» **GOAL**
Find every line in the rows below that contains the word "height" and copy each of those lines.

» **DATA EXTRACT**

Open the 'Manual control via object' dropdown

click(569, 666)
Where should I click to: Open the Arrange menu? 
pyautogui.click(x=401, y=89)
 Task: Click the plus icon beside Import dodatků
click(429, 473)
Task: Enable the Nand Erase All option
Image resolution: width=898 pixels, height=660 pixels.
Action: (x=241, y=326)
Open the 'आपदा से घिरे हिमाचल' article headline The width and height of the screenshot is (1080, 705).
* * *
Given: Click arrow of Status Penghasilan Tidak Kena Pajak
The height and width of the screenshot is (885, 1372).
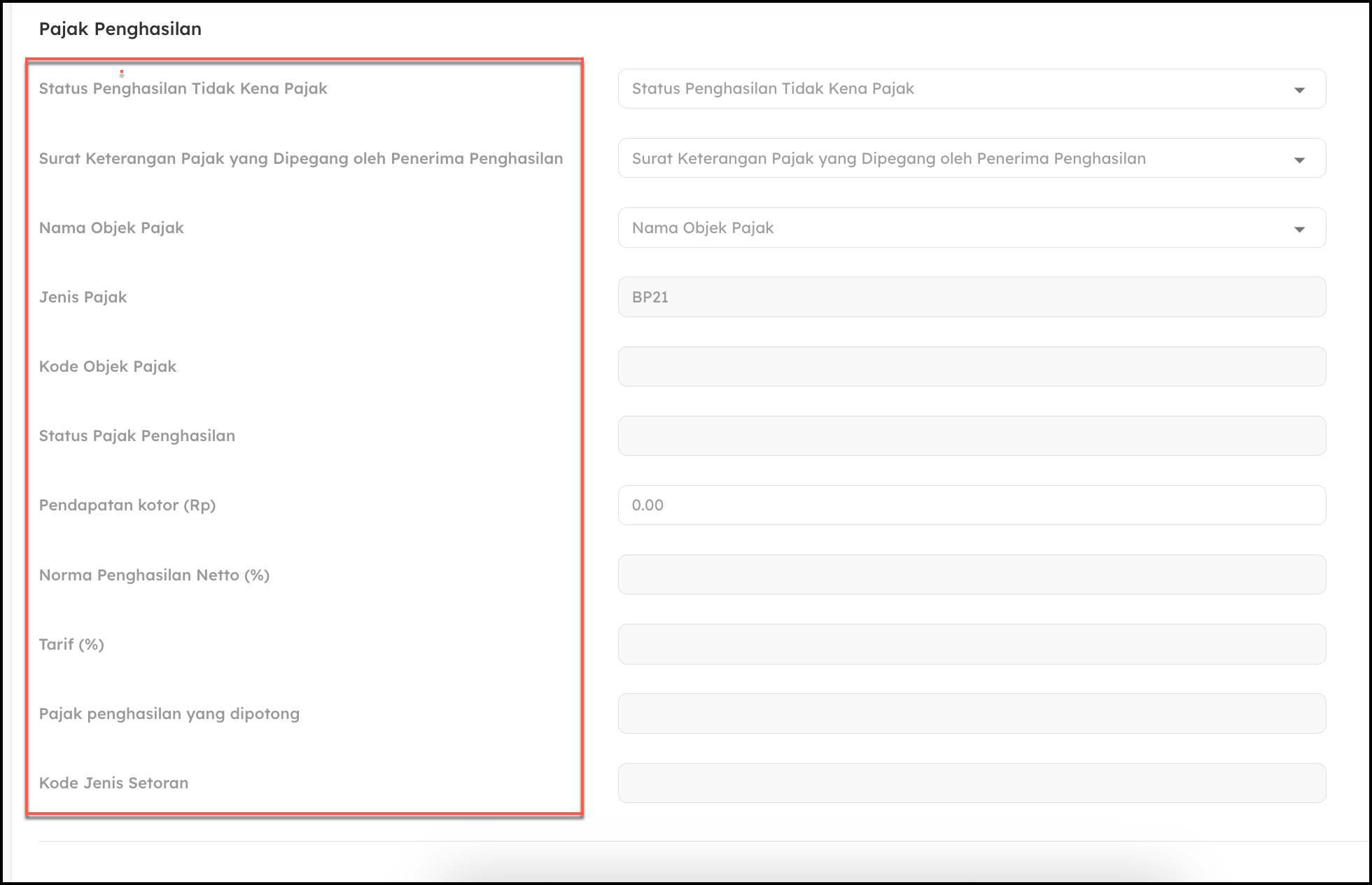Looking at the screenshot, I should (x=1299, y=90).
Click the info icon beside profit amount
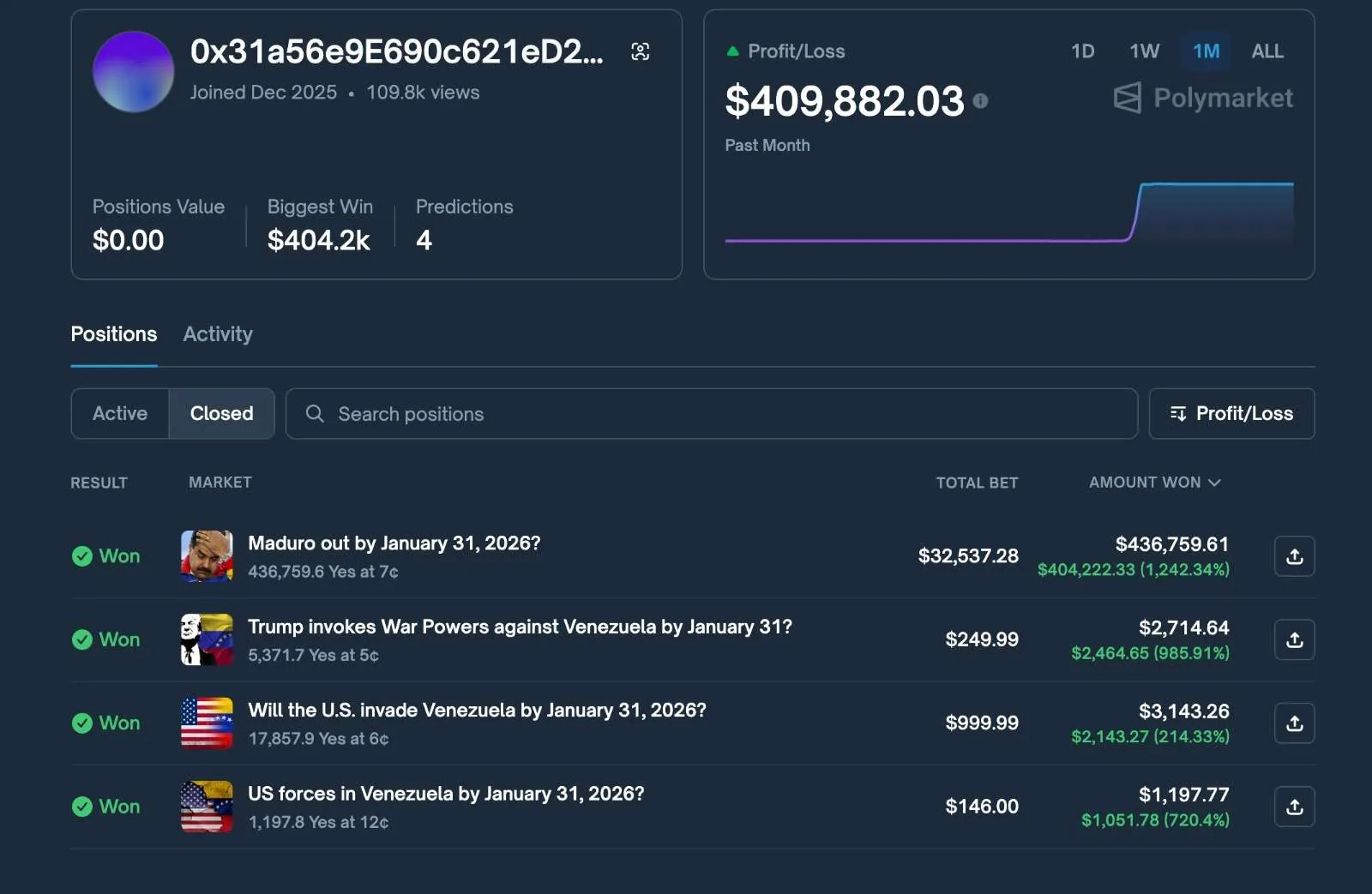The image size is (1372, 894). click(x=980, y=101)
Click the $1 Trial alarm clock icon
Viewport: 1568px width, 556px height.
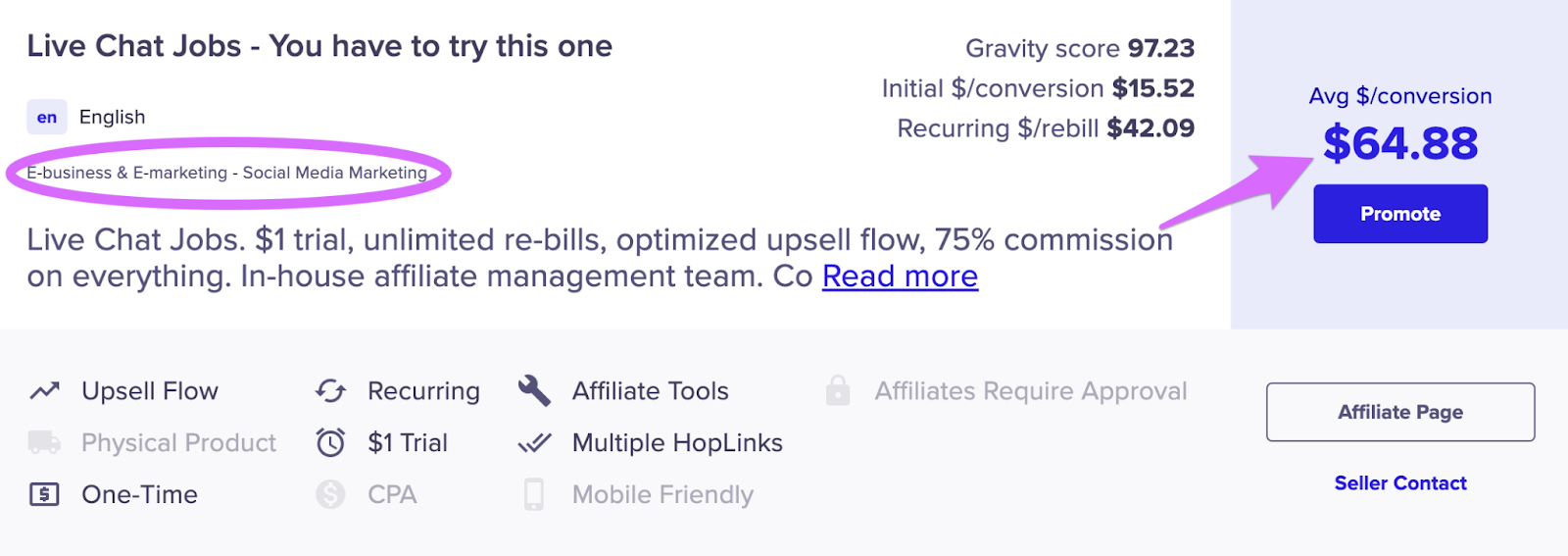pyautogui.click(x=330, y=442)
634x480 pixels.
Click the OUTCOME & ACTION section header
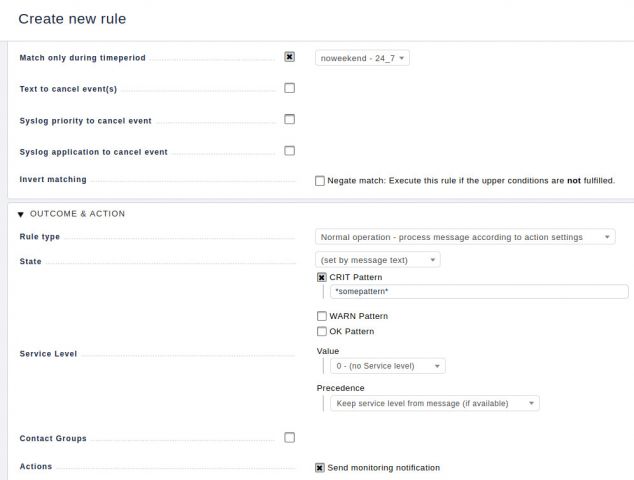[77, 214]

» **EXPECTED ANSWER**
Image resolution: width=898 pixels, height=660 pixels.
Open the 'आपदा से घिरे हिमाचल' article headline The width and height of the screenshot is (1080, 705).
The height and width of the screenshot is (885, 1372).
Viewport: 1568px width, 556px height.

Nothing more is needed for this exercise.